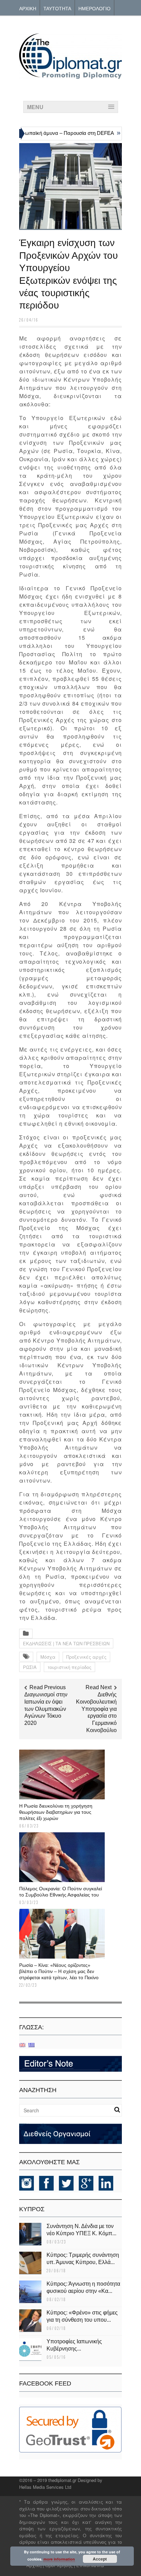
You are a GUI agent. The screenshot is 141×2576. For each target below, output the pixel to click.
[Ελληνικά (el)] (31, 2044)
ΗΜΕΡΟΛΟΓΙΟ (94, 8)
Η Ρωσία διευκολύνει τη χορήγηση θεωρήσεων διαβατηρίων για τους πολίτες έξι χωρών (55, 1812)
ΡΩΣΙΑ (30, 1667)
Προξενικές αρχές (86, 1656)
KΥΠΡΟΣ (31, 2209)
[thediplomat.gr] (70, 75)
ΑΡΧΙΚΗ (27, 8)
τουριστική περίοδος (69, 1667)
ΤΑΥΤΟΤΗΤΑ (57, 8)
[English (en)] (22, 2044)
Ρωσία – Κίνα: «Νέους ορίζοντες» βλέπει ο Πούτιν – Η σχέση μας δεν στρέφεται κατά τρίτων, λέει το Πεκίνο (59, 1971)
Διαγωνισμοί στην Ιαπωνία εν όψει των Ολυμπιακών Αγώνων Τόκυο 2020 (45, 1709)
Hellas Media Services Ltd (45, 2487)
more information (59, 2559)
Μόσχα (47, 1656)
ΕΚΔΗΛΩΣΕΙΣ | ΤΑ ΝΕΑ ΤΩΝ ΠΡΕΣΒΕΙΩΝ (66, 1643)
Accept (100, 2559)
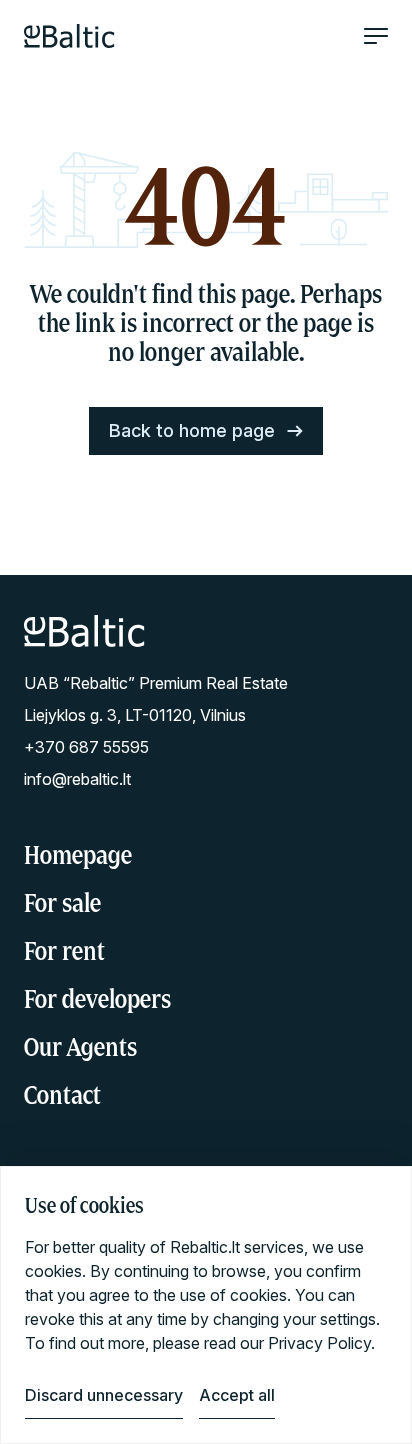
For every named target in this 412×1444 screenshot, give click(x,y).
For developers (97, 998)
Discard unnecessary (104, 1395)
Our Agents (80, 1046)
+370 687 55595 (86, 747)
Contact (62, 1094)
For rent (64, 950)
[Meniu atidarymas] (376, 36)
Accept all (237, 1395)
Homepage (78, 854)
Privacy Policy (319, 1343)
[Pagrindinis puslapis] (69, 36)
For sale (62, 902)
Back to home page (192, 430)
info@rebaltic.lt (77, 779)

=== Problem statement ===
Find the lines above that include the string "click" and copy them.

=== Solution ===
You are a GUI agent. The screenshot is 141×2576. For each target below, output the pixel to click.
For every named target in this 412×1444 screenshot, give click(x,y).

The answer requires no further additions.